I have some concerns about that. I'll reach out internally to discuss.

jan-ivar commented 2 years ago

Can you clarify what you mean by "cross-storage"? I'm not familiar with that term..

@yoavweiss Sorry I meant cross-origin in the brave new world of storage partitioning (chrome, firefox, safari) which @miketaylr later linked to (thanks!) This will break the mailman iframe pattern.

If I have missed the part of BroadcastChannel.postMessage's specification that forbids cross-tab communication, as of 2022-03-14, please help inform me.

Not cross-tab, but cross-origin. The opening paragraph on BroadcastChannel: "Pages on a single origin opened by the same user in the same user agent but in different unrelated browsing contexts sometimes need to send notifications to each other"

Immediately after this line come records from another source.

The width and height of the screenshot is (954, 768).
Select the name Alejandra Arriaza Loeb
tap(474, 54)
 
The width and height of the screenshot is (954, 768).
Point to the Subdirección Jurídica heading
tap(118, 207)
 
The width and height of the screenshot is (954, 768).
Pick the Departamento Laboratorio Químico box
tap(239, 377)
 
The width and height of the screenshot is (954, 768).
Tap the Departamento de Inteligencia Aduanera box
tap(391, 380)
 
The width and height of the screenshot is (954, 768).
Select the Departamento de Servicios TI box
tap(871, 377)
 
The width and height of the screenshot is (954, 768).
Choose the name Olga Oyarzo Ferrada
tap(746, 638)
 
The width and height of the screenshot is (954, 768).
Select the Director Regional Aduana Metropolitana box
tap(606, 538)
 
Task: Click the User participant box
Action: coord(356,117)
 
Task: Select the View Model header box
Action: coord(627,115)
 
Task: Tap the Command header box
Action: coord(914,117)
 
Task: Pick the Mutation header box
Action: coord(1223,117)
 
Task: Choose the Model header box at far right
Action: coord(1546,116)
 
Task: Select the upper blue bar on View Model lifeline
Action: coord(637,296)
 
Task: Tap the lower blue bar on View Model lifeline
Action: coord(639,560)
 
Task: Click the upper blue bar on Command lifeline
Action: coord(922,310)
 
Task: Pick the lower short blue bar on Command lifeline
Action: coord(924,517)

eladalon1983 commented 2 years ago

Not cross-tab, but cross-origin. The opening paragraph on BroadcastChannel: "Pages on a single origin opened by the same user in the same user agent but in different unrelated browsing contexts sometimes need to send notifications to each other"

We have discussed before how embedding a cooperating cross-origin "mailman" iframe could bypass the cross-origin restriction. (And in this context Storage Partitioning was brought up.)

jan-ivar commented 2 years ago

... This will break the mailman iframe pattern.